The early mindset of "Why not me?" helps explain how the now 24-year-old fighter has reached this point at such a young age, and how he's been able to take everything that has transpired over the course of his career in stride thus far.
Song made his professional debut in May 2013, with the bout ending in a no contest due to an accidental groin strike. Two fights later, he defeated current UFC bantamweight Alatengheili, closing out his first year as a professional with a 2-0 record, all before celebrating his 16th birthday.
He'd fight three more times the following year, and then twice in 2015 before making six starts in 2016 and three more appearances in 2017 before getting a short notice call to compete in the octagon. He was 19 years old and sported a 12-5 record (with one no contest), but confidently marched into the UFC cage and secured a first-round submission win over Bharat Khandare, earning a "Performance of the Night" bonus in the process.
You could see the elite upside in that first outing, but getting to this point – stationed at No. 10 in the deepest, most talent-rich division in the sport, facing a former interim title challenger in the main event of a stacked fight card – all before turning 25 would have been tough to predict, if you didn't know about that "why not me?" mindset.
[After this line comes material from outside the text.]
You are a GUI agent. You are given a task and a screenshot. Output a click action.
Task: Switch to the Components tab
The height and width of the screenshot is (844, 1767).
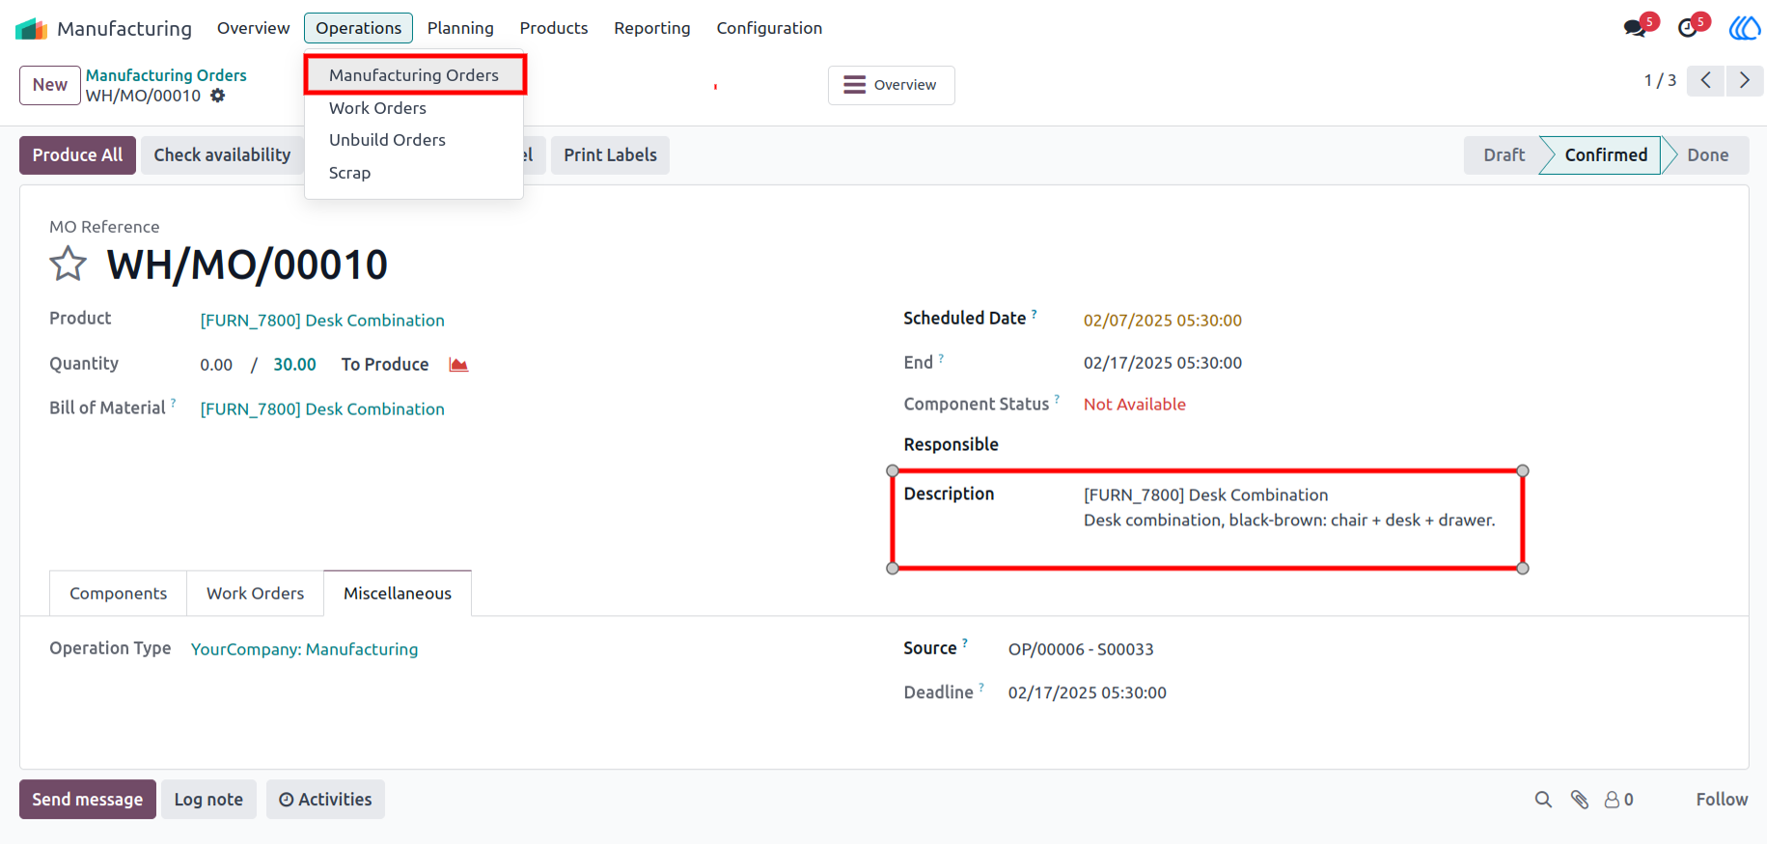118,593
"I fought almost four times a year, so it makes me have a lot of experience," Song said of those early years of his career. "I did everything – kickboxing, boxing, Brazilian jiu-jitsu, muay Thai; I went to Thailand and had some amateur muay Thai fights – and everything has made me more experienced, growing fast. I think it has been very important for me now, and has helped me get into the top 10 at a young age."
But that mindset hasn't shifted now that he's competing on the biggest stage in the sport; the only thing that has changed is the goal.
"Before the UFC, my dream was to fight in the UFC. Now my dream is to be champion, so I feel normal, not like I'm living my dream," he said when asked about making his childhood dream come true. "The next goal keeps coming, and I keep going; I'm not finished yet."
While Song's upside was apparent from that initial outing, it hasn't been clear sailing into the top 10.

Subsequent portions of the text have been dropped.